• [ASSIGNMENT] Every line below that holds the word "will" must be listed.

• [SOURCE RECORDS]

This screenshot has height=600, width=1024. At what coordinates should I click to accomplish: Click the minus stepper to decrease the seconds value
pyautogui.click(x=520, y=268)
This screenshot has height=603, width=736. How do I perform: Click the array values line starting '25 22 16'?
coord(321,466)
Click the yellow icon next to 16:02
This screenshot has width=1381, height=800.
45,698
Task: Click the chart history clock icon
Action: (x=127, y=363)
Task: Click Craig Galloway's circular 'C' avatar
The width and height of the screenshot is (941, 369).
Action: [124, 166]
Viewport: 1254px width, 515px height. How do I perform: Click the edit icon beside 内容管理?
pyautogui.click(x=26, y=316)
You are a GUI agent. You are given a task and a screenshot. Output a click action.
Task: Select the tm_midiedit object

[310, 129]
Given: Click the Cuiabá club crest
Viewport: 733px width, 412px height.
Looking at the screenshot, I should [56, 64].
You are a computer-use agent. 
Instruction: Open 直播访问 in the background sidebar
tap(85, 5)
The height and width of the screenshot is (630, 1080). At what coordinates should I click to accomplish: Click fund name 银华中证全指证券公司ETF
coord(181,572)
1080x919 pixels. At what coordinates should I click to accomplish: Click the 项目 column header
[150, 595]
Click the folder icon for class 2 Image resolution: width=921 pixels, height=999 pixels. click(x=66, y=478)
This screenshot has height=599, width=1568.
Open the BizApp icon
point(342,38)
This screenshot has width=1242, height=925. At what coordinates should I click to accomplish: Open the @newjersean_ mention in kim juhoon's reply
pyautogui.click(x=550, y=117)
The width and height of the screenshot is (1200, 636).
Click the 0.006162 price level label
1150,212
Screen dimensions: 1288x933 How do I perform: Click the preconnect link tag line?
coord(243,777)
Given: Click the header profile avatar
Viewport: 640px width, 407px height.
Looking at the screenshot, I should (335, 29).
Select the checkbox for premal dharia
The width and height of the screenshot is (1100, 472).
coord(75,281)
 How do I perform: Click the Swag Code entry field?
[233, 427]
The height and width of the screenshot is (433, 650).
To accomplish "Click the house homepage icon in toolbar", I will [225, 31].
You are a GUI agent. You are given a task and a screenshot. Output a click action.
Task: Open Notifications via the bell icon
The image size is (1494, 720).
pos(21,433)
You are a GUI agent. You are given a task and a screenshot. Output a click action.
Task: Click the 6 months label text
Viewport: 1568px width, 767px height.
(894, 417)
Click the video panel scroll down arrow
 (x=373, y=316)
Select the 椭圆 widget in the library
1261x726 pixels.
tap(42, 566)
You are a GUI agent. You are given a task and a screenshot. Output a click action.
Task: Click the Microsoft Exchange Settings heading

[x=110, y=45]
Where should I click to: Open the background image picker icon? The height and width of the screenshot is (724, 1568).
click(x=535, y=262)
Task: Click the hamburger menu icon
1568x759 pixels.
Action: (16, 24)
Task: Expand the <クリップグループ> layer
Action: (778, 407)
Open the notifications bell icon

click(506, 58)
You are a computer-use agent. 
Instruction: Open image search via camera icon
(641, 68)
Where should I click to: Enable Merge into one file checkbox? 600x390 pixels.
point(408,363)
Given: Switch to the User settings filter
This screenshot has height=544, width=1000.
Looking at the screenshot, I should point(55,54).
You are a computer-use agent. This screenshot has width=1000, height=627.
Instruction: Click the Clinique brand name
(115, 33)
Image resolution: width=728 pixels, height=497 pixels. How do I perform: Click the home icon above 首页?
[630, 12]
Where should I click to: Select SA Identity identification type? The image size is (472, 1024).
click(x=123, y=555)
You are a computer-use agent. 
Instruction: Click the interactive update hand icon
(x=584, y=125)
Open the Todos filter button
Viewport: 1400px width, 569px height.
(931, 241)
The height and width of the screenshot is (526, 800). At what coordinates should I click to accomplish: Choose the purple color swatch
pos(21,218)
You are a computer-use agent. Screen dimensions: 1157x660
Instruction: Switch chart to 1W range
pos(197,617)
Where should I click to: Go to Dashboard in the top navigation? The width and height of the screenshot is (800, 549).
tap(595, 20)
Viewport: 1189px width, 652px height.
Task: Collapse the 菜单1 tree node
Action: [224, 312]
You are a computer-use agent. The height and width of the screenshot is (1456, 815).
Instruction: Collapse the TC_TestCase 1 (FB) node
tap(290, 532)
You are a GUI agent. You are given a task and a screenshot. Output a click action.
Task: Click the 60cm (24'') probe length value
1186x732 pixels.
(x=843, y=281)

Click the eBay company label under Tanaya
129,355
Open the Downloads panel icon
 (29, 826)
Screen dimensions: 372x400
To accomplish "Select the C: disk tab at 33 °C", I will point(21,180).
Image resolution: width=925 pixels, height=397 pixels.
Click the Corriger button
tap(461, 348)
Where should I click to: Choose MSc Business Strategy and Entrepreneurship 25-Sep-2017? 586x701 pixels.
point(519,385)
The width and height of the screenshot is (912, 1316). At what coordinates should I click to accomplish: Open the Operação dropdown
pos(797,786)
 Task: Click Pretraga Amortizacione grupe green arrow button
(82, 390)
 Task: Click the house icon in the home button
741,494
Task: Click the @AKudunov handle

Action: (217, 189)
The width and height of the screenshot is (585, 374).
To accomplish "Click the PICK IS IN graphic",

• [TASK SOLUTION]
To accomplish "Click the house homepage icon in toolbar", I will [225, 31].
To accomplish "Select the C: disk tab at 33 °C", I will point(21,180).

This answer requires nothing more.